Janusz M. Bujnicki
25 October 2010
Prof. Janusz M. Bujnicki (International Institute of Molecular and Cell Biology, Warsaw & Adam Mickiewicz University, Poznañ, Poland)
New Methods for 3D Structure Prediction of RNAs and RNPs
In analogy to proteins, the function of RNA depends on its structure and dynamics, which are encoded in the linear sequence. While there are numerous methods for computational prediction of protein 3D structure from sequence, there have been however very few such methods for RNA. I will review our recently developed tools for RNA 3D structure prediction, including ModeRNA (template-based or comparative/homology modeling) and SimRNA (template-free or de novo modeling), as well as a project focused on protein-RNA docking.
ModeRNA requires as an input a 3D structure of a template RNA molecule, and a sequence alignment between the target to be modeled and the template. It can model posttranscriptional modifications, a functionally important feature analogous to posttranslational modifications in proteins. It can model the structures of RNAs of essentially any length, provided that a starting template is known.

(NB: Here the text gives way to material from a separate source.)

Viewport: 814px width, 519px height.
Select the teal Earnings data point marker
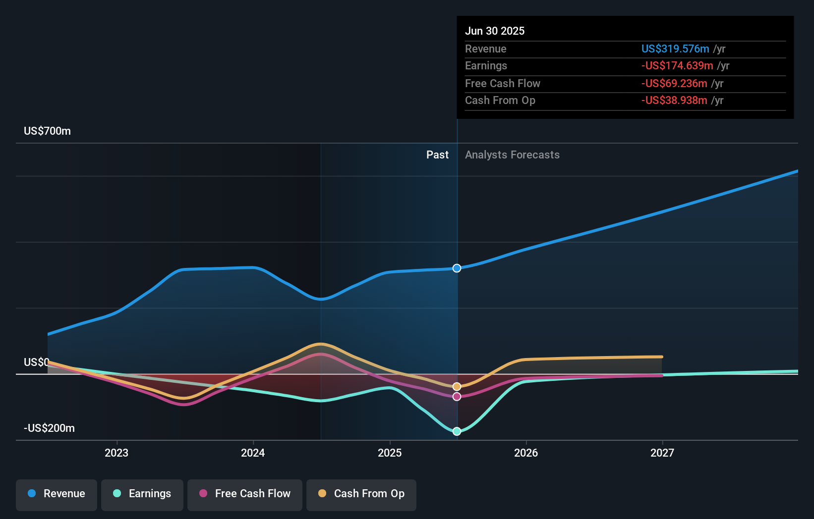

SimRNA can fold RNA 3D structure starting from sequence alone. It is based on a reduced representation of the polynucleotide chains (3 atoms per nucleotide) and uses a Monte Carlo sampling scheme to generate moves in the 3D space, with a statistical potential to estimate the free energy. The current implementation based on simulated annealing is capable of finding a native-like conformation for RNAs <100 nt in length, with multiple runs required to fold long sequences.
We have also developed a method for low-resolution protein-RNA docking. It uses a reduced representation both for RNA and protein molecules and a statistical potential to describe their interactions. For generations of poses we use GRAMM. The selection of potentially native-like complexes is carried out based on clustering of top-scoring poses. According to our tests, the method is capable of discriminating poses with RMSD < 10 Å to the native structure.